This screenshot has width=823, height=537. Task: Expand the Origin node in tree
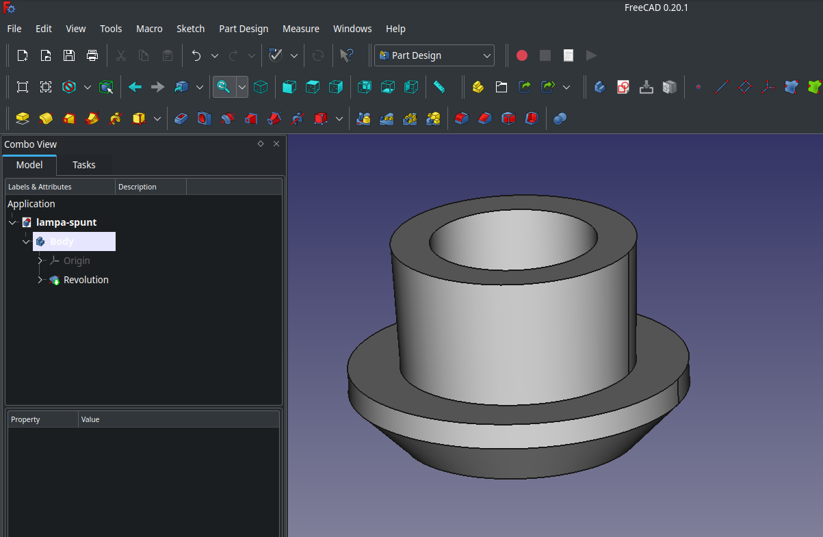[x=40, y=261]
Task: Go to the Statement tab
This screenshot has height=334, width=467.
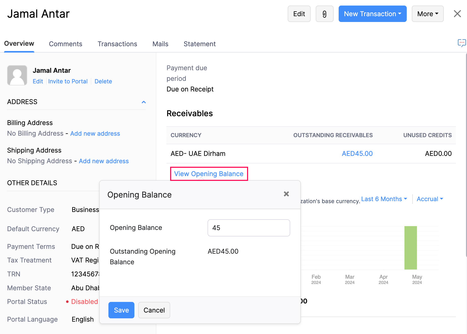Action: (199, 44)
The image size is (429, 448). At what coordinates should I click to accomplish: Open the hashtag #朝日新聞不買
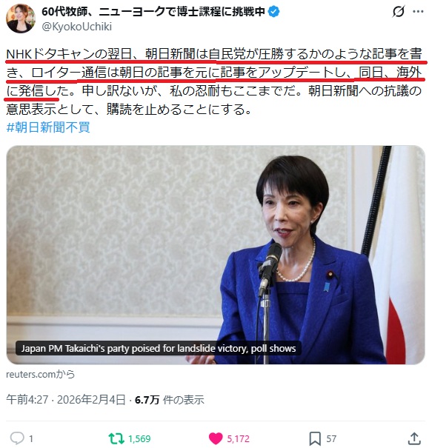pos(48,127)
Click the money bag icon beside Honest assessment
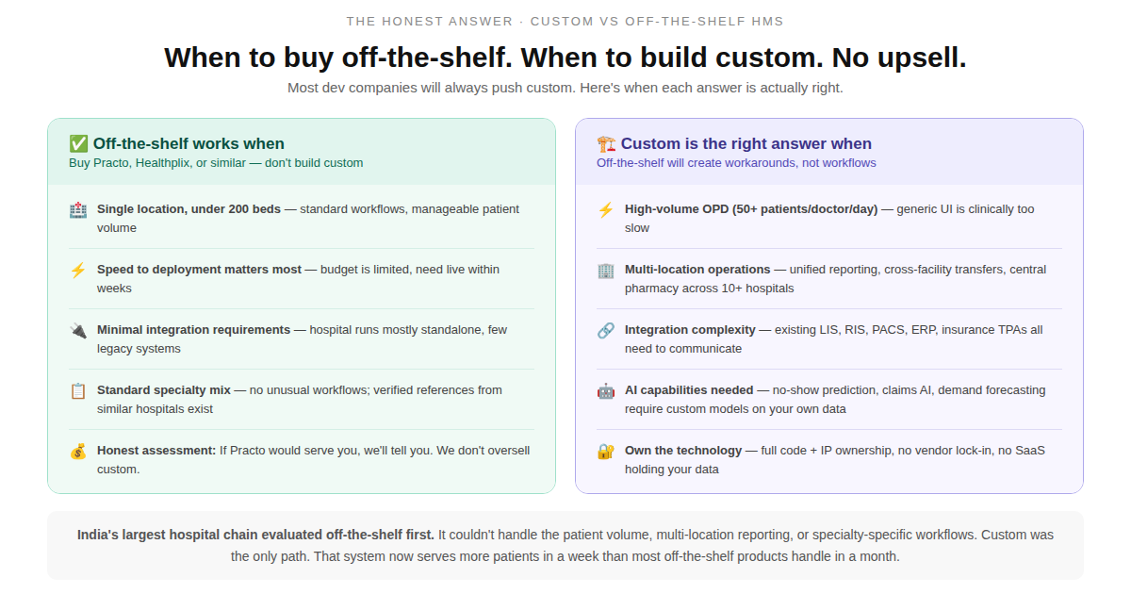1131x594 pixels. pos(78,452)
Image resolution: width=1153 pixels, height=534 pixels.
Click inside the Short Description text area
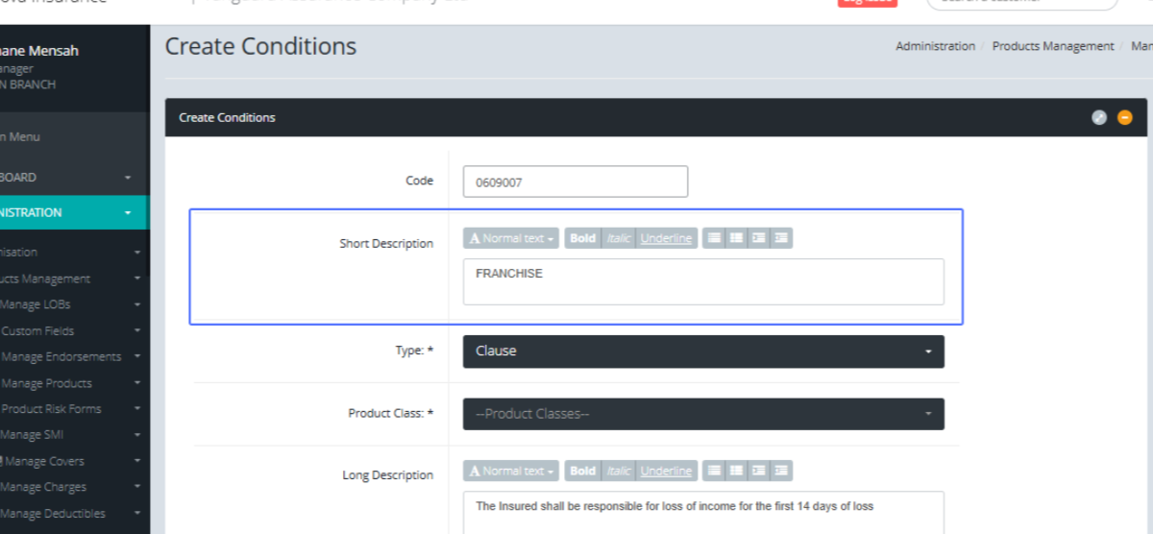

Your instructions ▸
Print, word for word, every entry shown above; the pictures stay out.

Your solution ▸
This screenshot has width=823, height=537. Task: Expand the Origin node in tree
[x=40, y=261]
Task: Go to the Statement tab
This screenshot has height=334, width=467.
Action: (199, 44)
The image size is (429, 448). At what coordinates should I click to accomplish: Open the hashtag #朝日新聞不買
pos(48,127)
Click the money bag icon beside Honest assessment
1131x594 pixels. pos(78,452)
Image resolution: width=1153 pixels, height=534 pixels.
Click inside the Short Description text area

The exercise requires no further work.